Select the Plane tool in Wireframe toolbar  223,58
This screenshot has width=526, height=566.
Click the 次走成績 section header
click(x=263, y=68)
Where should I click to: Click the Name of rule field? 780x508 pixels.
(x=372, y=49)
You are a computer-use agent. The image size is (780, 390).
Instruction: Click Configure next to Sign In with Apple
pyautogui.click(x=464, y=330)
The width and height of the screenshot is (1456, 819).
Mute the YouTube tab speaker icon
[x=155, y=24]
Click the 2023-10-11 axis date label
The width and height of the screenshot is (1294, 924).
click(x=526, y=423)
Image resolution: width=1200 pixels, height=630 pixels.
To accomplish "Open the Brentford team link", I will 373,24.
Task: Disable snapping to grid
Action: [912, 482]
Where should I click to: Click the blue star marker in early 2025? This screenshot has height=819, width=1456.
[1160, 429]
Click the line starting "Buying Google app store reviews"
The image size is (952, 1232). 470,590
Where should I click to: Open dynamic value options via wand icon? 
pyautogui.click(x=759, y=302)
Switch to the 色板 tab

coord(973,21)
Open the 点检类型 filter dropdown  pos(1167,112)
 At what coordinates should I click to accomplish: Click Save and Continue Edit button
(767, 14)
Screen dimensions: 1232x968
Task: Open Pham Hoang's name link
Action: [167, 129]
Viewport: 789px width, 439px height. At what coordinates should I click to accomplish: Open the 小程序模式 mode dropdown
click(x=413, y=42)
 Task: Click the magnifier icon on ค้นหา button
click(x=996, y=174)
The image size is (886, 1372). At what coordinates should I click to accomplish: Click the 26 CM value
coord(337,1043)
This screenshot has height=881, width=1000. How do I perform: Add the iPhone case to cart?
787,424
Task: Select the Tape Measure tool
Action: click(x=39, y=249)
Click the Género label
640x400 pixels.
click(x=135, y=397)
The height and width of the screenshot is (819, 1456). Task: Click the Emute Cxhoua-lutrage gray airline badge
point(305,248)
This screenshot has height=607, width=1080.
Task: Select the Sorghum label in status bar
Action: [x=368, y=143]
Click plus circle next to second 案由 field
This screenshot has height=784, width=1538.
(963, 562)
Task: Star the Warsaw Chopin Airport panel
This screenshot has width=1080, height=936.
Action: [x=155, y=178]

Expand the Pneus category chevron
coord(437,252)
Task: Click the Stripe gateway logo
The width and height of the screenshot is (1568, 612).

====

§ **PROBLEM DESCRIPTION**: The lines to retype, exactly and only, run from the first line of the material through the line with "Open the 点检类型".

§ **WRITTEN REPLY**:
Select the Plane tool in Wireframe toolbar  223,58
This screenshot has width=526, height=566.
Click the 次走成績 section header
click(x=263, y=68)
Where should I click to: Click the Name of rule field? 780x508 pixels.
(x=372, y=49)
You are a computer-use agent. The image size is (780, 390).
Instruction: Click Configure next to Sign In with Apple
pyautogui.click(x=464, y=330)
The width and height of the screenshot is (1456, 819).
Mute the YouTube tab speaker icon
[x=155, y=24]
Click the 2023-10-11 axis date label
The width and height of the screenshot is (1294, 924).
click(x=526, y=423)
Image resolution: width=1200 pixels, height=630 pixels.
To accomplish "Open the Brentford team link", I will 373,24.
Task: Disable snapping to grid
Action: [912, 482]
Where should I click to: Click the blue star marker in early 2025? This screenshot has height=819, width=1456.
[1160, 429]
Click the line starting "Buying Google app store reviews"
The image size is (952, 1232). 470,590
Where should I click to: Open dynamic value options via wand icon? 
pyautogui.click(x=759, y=302)
Switch to the 色板 tab

coord(973,21)
Open the 点检类型 filter dropdown  pos(1167,112)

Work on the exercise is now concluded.